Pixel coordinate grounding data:
•••••

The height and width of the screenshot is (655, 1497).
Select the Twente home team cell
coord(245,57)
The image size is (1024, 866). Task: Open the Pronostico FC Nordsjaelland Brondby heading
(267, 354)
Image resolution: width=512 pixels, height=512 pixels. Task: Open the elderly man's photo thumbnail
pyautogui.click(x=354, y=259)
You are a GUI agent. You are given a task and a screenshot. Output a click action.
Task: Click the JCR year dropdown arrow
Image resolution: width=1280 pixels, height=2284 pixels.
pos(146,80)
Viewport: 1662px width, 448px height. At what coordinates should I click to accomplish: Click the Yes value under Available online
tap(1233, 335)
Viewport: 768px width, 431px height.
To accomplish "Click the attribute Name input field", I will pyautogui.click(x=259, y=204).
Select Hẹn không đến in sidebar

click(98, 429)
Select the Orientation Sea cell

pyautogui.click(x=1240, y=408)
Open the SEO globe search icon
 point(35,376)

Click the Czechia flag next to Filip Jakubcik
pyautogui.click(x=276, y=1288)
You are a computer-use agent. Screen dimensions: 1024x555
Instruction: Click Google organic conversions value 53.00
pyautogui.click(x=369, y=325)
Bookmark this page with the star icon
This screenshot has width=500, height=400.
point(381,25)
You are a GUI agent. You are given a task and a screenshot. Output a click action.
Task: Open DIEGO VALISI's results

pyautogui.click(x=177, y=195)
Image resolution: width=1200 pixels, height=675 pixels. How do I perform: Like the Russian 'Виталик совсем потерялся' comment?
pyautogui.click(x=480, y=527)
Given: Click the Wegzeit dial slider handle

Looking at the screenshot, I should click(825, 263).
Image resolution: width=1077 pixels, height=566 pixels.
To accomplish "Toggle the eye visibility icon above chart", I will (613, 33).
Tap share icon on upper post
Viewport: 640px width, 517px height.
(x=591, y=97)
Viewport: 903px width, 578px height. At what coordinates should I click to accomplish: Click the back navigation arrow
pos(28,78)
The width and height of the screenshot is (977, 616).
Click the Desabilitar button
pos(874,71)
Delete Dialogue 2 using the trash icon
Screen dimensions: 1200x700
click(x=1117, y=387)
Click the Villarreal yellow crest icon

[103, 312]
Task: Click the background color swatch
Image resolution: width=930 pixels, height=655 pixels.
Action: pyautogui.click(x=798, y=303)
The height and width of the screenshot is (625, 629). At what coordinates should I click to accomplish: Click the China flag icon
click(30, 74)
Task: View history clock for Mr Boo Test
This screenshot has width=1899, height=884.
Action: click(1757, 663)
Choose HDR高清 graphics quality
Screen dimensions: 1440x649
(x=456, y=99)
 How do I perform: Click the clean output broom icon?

•••••

■ **Exercise objective**
The required output is every line from the one with "Image resolution: width=930" to the final line of the entries, repeated exactly and with nothing else.

■ **Solved problem**
Image resolution: width=930 pixels, height=655 pixels.
Action: pyautogui.click(x=798, y=303)
The height and width of the screenshot is (625, 629). At what coordinates should I click to accomplish: Click the China flag icon
click(30, 74)
Task: View history clock for Mr Boo Test
This screenshot has width=1899, height=884.
Action: click(1757, 663)
Choose HDR高清 graphics quality
Screen dimensions: 1440x649
(x=456, y=99)
 How do I perform: Click the clean output broom icon?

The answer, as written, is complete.